Nous avons vu la rapidité avec laquelle on a pu remplacer el Qaida par Daech. Dès l'annonce de la liquidation de Ben Laden, un autre monstre est né, El Baghdadi aussi inconnu et énigmatique que son organisation, ce « calif » a déclaré la guerre, quasiment, à tous les pays arabo-musulmans qui tenteraient de lui barrer le chemin vers l'instauration « d'el khilafa », ou l'empire musulman comme dans les temps des Kalifs, les vrais. Nous sommes déjà dans le registre du surréalisme, de l'invraisemblable ! Il y a là un problème de taille, personne n'est dans la capacité, aujourd'hui, de définir précisément qu'est-ce que c'est que Daech ou l'Etat islamique en Irak et au Levant ? On connait, par exemple, El Qaida et sa naissance lors de la guerre contre l'URSS en Afghanistan, on connait le parcours de son leader Ben Leden, le milliardaire saoudien, donc on a tous les éléments qui nous permettent de comprendre le contexte, la logique, les raisons et les transformations de cette organisation terroriste depuis les années 1990.

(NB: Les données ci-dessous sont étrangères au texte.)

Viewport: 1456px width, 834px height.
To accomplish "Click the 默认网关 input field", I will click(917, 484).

On connait également, à titre d'exemple et non pas de comparaison, le Hizb- Allah, le parti politique chiite libanais qui a un bras armé et qui est soutenu par la Syrie et l'Iran parce qu'ils défendent la même idéologie et tendance religieuse. En tout cas c'est bien défini. Mais là, pour Daech, on se trouve devant un groupe complètement insaisissable !

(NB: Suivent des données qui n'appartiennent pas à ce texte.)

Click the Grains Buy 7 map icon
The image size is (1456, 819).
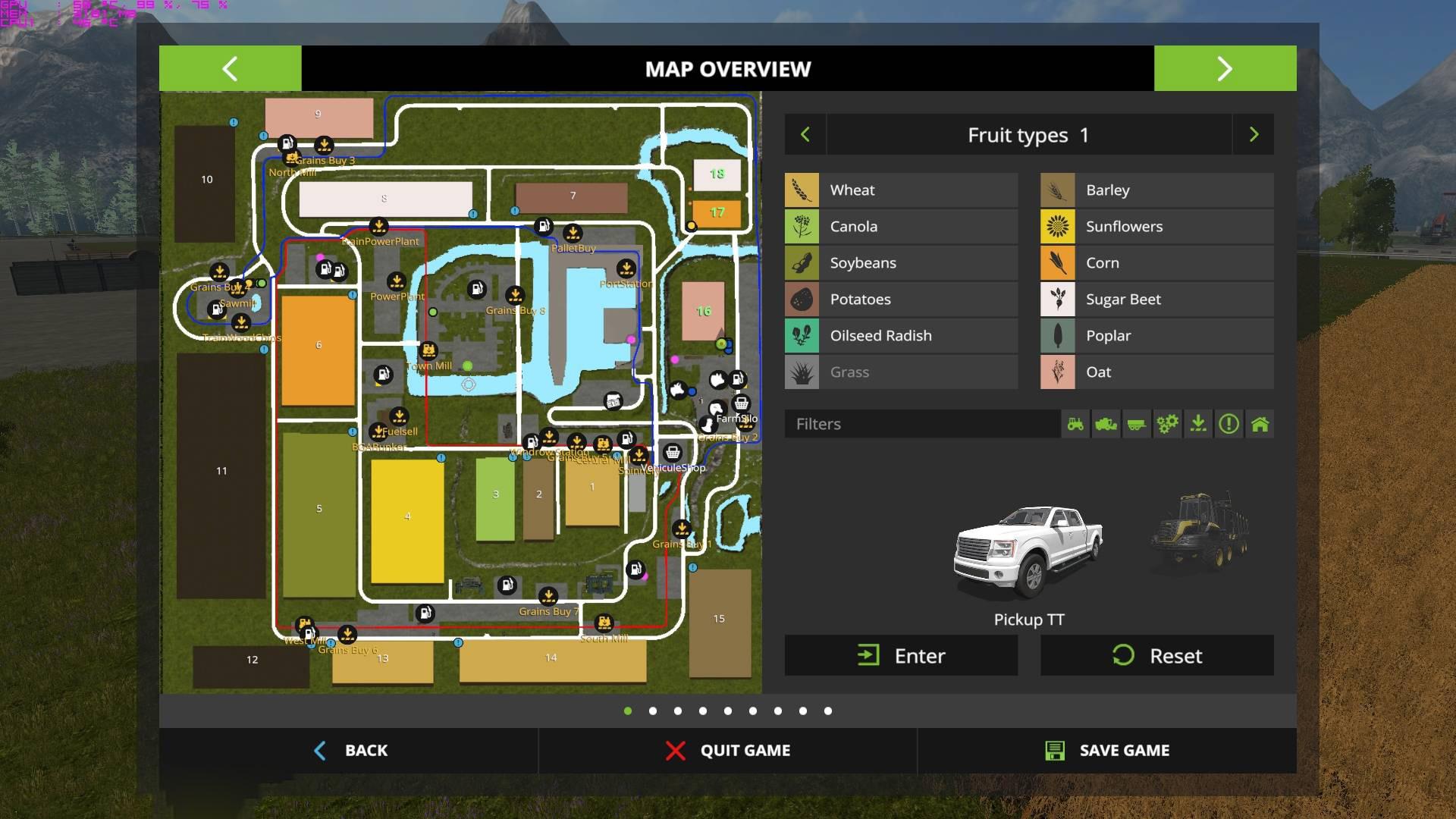(548, 596)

En Syrie, après plusieurs mois de bombardements par la « coalition » mené par les USA, le résultat est vraiment maigre et l'EI se voit de plus en plus menaçant! La rentrée de la Russie en jeu et sa réussite visible sur le terrain en arrêtant net les avancés des terroristes en, juste, deux mois ne passe pas inaperçue, cela appuie fortement l'idée qui stipule que les capitales occidentale n'ont pas une vraie volonté d'éradiquer Daech. Est-ce raisonnable qu'un groupe terroriste qui vient de naitre, il y a à peine 4 ans, se dote de milliers d'équipements flambants neufs, des armes de dernière génération et s'empare d'un territoire aussi grand que la France incluant deux grandes parties de deux Etats-nations souverains, Irak et Syrie ? Est-ce rationnel qu'un groupe terroriste encerclé par des puissantes armées, puisse avoir la possession de champs de pétrole ?

Oui des puits de pétrole et il arrive même à en exploiter le brut et le vendre aux firmes et aux Etats !

Comment est-ce possible le transporter et le commercialiser sans que les services ainsi que les satellites des puissances occidentales et aussi régionales ne se rendent compte? Il y a là une complicité ou, au moins, une manipulation manifeste.

Dans une approche paradoxale qui frôle la schizophrénie des chancelleries occidentales et même arabo-musulmanes, le terrorisme est devenu, effectivement, une variable assez importante dans les calculs géopolitiques, il est perçu ainsi comme étant un ennemi redoutable et en même temps un allié primordial.

Ainsi donc, le terrorisme transnational est un monstre dont sa naissance est marquée par de forts doutes et mystères mais qui se nourrit inéluctablement de « la misère du monde », cette misère qui se trouve en France et dans les pays très développés dans leurs banlieues, leurs ghettos.

A ce titre, il n'est pas question ici d'une banale théorie du complot ou quelconque fantasme conspirationniste mais il s'agit bien d'un questionnement objectif qui vise à rendre intelligible un phénomène social transnational d'une nature très ténébreuse. Et Qui n'est pas prêt à disparaitre tant qu'il est toujours lié aux enjeux géostratégiques et idéologiques guidés par une paranoïa qui s'appelle : clash de civilisations.